I think she’s looking for excuses to get in but just hasn’t gotten the clarity she needs from the polls to justify doing so. This new one from Quinnipiac is the most enticing for her to come along in awhile considering it’s the worst number Biden has pulled in a national survey since August:
Note the numbers among women especially. Warren, the lone woman left among the plausible nominees, hasn’t even won a third of Democratic women voters (yet). Biden is down to 20 percent among them. There’s a lot of room potentially there for Hillary. And of course Clinton has always done well with black voters, her firewall against Bernie Sanders in 2016. Would it be unrealistic to expect her to immediately attract, say, a third of all Democratic women and a third of all black Democrats instantly if she were to jump in?
Because if that did happen, she’d be right in the thick of the race on day one.
There are problems, though. For starters, this Quinnipiac survey is unusual in showing Biden fading behind Warren, theoretically creating demand for a new centrist-y candidate to get in. Yesterday CNN published a poll showing him leading the field with 34 percent, fully 15 percent ahead of Warren. Two other polls recently had him at 30 percent or better while others have had him steady at 27 percent, still a respectable number in a field this big. That is, the evidence that Biden is beginning to stagger as Warren supposedly rises inexorably just isn’t there — yet. And given the sort of time window Clinton is looking at to get in, if it doesn’t arrive very soon it’ll be too late.
The other problem is that it’s possible Hillary would have her best day of polling on the day she announced and would begin to sink shortly afterward. All of her vulnerabilities would be publicized by the other candidates. Some Biden fans would resent her for trying to snatch away his chance at the nomination. Progressives would recoil at her attempt to derail the party’s journey towards socialism. Even her fans would be given pause by the inconvenient fact that she already lost once before to the guy they’re spoiling to beat next year.

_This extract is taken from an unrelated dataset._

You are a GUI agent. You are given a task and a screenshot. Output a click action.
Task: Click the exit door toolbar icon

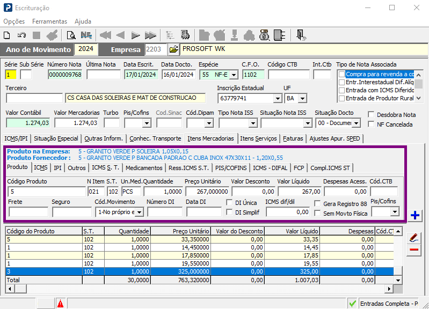pos(301,35)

But there’s this scenario too: She gets in and Biden starts to fade as neoliberals conclude, reluctantly, that he’s “lost a step” and therefore Clinton’s the only game in town. The progressive vote remains split between Bernie and Warren, enabling a surprise Clinton win in Iowa. Or, even if it consolidates behind one of them, enough moderate Democrats end up being spooked by the idea that Sanders and Warren are too radical to beat Trump that they grudgingly swing around to Hillary as the least bad (but still bad) option. There are ways to rationalize the belief that she’d do better against Trump than she did in 2016, too. Her advisor gives you one in the clip below: Trump’s not running as a populist outsider anymore but as an incumbent with a record he’ll need to defend. He’s all but certain to have “impeached” on his resume by the time Election Day arrives. Meanwhile, Hillary’s own chief scandal from 2016, Emailgate, is old news by now. And plenty of Hillary fans will tell you that she only lost to Trump because of Russian meddling. With America less likely to get caught sleeping on the threat of foreign interference next year, that’s less of a worry in 2020. Add all of that up and toss in the fact that Hillary 2020 would surely spend lots more time in the Rust Belt than Hillary 2016 did and is it *possible* that she could win?
Sure, it’s possible. You’ll never convince me that she’d have the best chance of winning among the Democratic field; a rando like Amy Klobuchar or even Joe Biden in doddering form would be a much safer gamble. But yeah, conceivably she could win. She won the popular vote once before, after all.
She’s not running, though. I think the “Hillary might run again” rumors are nothing more or less than the Clintons clinging to the *theoretical* possibility that their time hasn’t quite passed yet. It’s hard to begrudge a retired player the fantasy that there’s still a chance for them to suit up, take the field, and finally win the Super Bowl. Same here.